DENVER -- Mitt Romney drew Sesame Street character Big Bird and debate moderator Jim Lehrer into the crossfire of the first presidential debate Wednesday, saying despite his admiration for the pair, he’d cut federal funding to PBS, the public TV network on which they appear.

"I'm sorry, Jim, I'm going to stop the subsidy to PBS," Romney said.

He continued, noting he’d make the cuts as part of his deficit-reduction plan and has long held that he would determine whether to cut federal programs by deciding if they’re worth funding with borrowed money. Romney said some public broadcasting funding would not pass that test.

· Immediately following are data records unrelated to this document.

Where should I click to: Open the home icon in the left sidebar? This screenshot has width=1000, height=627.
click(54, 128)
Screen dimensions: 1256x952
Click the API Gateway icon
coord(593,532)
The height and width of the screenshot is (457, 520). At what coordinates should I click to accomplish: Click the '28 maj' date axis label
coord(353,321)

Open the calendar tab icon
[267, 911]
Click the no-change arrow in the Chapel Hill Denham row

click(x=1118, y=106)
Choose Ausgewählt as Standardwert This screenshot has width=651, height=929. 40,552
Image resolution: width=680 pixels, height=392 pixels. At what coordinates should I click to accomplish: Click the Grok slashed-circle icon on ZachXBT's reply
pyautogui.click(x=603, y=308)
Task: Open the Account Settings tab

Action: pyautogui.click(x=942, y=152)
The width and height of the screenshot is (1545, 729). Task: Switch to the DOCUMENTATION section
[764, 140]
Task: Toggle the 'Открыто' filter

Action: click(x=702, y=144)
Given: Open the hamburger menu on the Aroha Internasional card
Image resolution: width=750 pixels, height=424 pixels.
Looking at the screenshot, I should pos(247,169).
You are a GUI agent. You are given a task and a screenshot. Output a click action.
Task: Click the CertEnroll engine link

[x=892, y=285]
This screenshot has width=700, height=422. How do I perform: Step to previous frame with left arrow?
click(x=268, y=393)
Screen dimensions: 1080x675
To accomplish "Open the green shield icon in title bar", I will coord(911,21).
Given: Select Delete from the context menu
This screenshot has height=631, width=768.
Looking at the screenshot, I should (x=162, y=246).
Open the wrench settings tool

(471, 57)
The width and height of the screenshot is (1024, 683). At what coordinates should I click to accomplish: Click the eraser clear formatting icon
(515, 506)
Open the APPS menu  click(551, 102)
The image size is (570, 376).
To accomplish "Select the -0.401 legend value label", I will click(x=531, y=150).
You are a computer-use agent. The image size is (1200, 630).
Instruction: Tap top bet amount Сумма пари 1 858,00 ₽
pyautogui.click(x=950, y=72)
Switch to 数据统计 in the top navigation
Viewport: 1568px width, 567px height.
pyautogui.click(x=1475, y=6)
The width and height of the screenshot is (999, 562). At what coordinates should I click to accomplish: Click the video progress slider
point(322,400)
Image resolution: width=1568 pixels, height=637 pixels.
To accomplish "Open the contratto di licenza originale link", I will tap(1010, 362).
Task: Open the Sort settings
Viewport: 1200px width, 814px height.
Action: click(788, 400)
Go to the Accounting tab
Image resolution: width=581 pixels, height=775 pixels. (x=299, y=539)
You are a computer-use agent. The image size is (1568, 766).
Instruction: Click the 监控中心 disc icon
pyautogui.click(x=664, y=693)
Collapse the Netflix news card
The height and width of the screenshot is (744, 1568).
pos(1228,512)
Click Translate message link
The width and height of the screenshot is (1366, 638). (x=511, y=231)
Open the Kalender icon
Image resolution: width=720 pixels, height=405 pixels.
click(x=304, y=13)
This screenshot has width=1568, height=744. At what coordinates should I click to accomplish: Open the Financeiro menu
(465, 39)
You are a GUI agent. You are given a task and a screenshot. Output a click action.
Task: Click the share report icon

“I like PBS, I love Big Bird. Actually like you, too,” Romney said to Lehrer. “But I'm not going to keep on spending money on things to borrow money from China to pay for."

Republicans in Congress have voted to cut funding for public broadcasting and the president’s 2012 budget slashed $20 million out of PBS’s budget.

The nod to the gigantic yellow centerpiece of the legendary children’s program was an instant hit on Twitter after Gov. Romney’s point.   The term “Big Bird” was trending with 17,000 tweets per minute shortly after the mention.  And many on the social networking site joked that a loud noise heard off the debate stage moments later was Big Bird trying to rush the stage in anger.